Church Provides No Sanctuary: Sixth Circuit’s FDCPA Decision May Breathe New Life into TCPA Spokeo Arguments

This article originally appeared on the Consumer Financial Services Legal Update. It is republished with permission from the author.

A number of Circuit Courts of Appeal have addressed Spokeo challenges to consumer protection statutes in the 646 days (and counting) since the U.S. Supreme Court handed down Spokeo, Inc. v. Robins, ––– U.S. ––––, 136 S. Ct. 1540, 194 L. Ed. 2d 635 (2016). Most of those decisions have given the issue of standing short shrift, leapt to conclusions or—perhaps worst of all—shown a deep and unrelenting deference to Congressional legislative power in assessing Article III limits. The result has been languid opinions and squishy legal doctrine in the arena of standing, where only precision and intellectual rigor ought to prevail.

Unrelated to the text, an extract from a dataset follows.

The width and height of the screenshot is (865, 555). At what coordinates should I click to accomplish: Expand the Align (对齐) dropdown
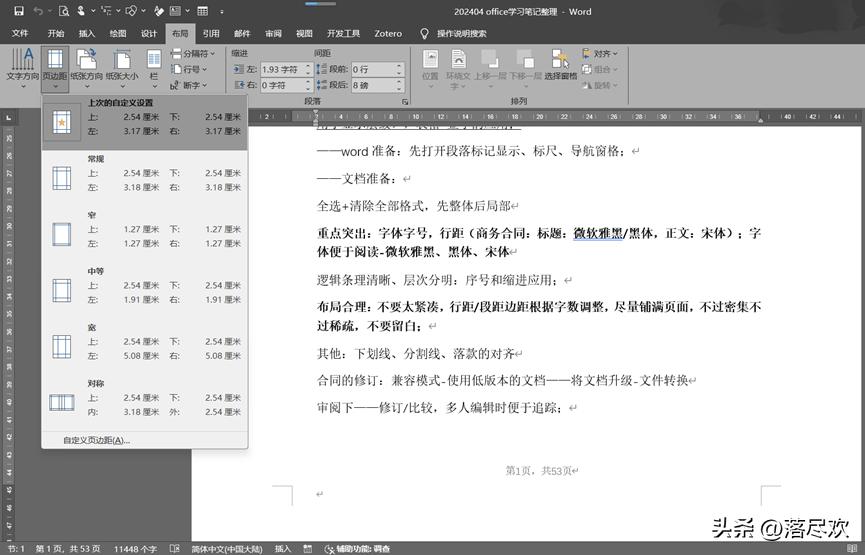[x=605, y=54]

No case better exemplifies this unfortunate era of judicial abdication than the Eleventh Circuit’s flubbed-and-yet-often-cited-unpublished-nightmare-opinion of Church v. Accretive Health, Inc., 654 Fed. Appx. 990 (11th Cir. 2016). There it was held, in essence, that whenever Congress passes a statute purporting to create a new right, it also creates a new harm—the deprivation of that right when the statute is not complied with. Just like that, it seemed, Spokeo was de-fanged in the consumer-protection context—all a plaintiff had to do was cast the elements of a consumer protection statute as an affirmative or substantive right and any statutory violation of that “right” necessarily amounted to proof of a concrete “harm” for standing purposes. It was a neat trick, although utterly transparent and intellectually dishonest to high heaven.